____ DATA FOR THIS EXERCISE

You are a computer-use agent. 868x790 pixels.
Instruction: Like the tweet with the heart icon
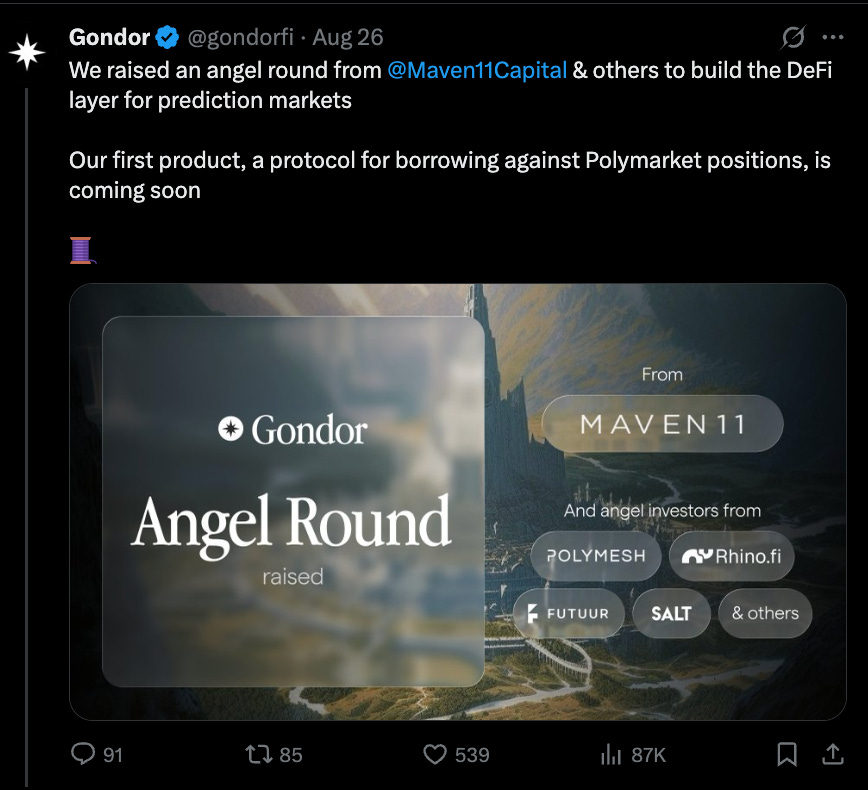click(435, 754)
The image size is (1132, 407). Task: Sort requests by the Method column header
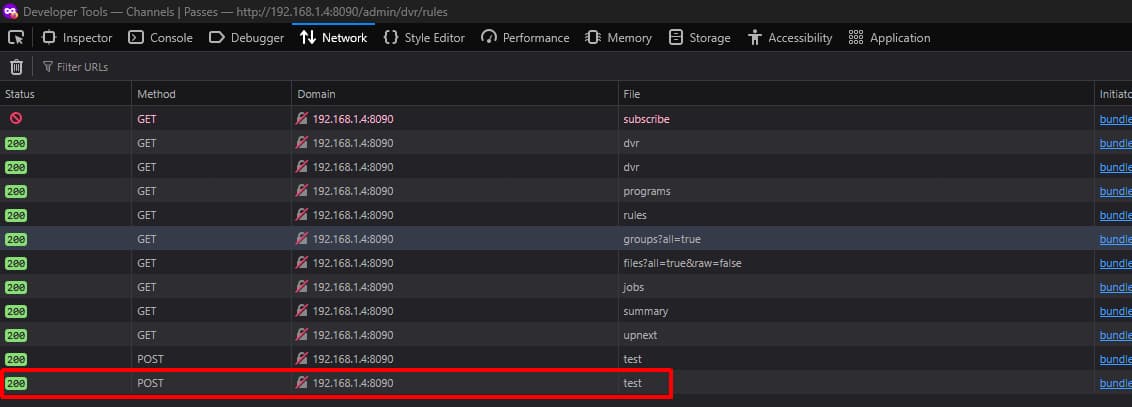tap(156, 94)
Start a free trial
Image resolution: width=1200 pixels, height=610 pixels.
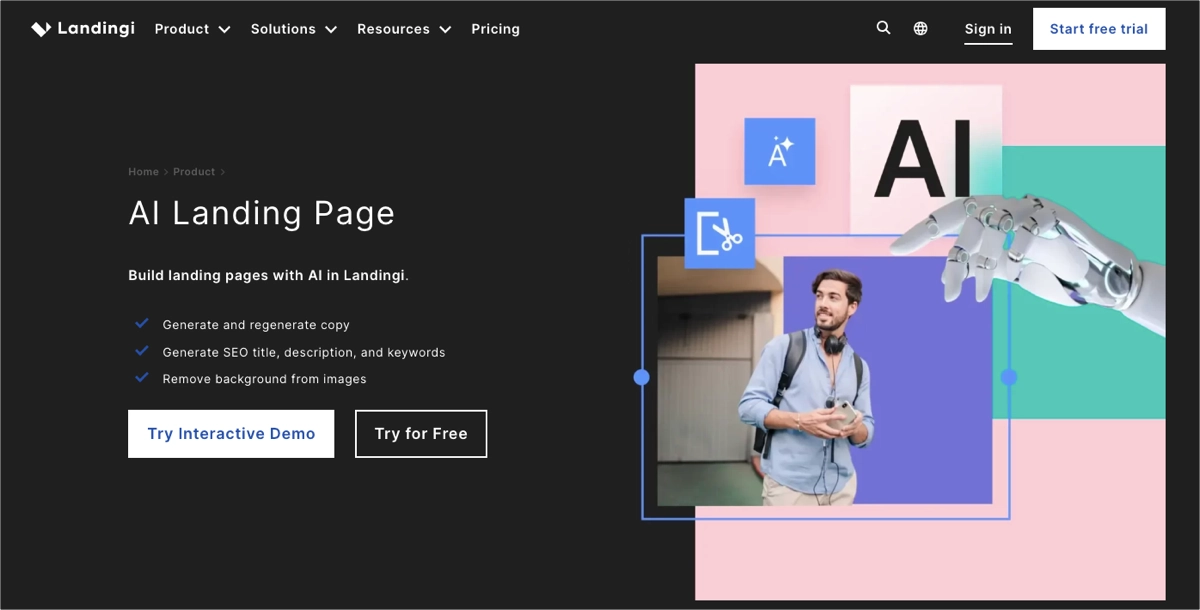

________

| WHAT YOU NEED TO DO |
Give back the entries above exactly as they stand. Leave the images out.

| RESULT FOR THIS EXERCISE |
You are a computer-use agent. 868x790 pixels.
Instruction: Like the tweet with the heart icon
click(435, 754)
The image size is (1132, 407). Task: Sort requests by the Method column header
tap(156, 94)
Start a free trial
Image resolution: width=1200 pixels, height=610 pixels.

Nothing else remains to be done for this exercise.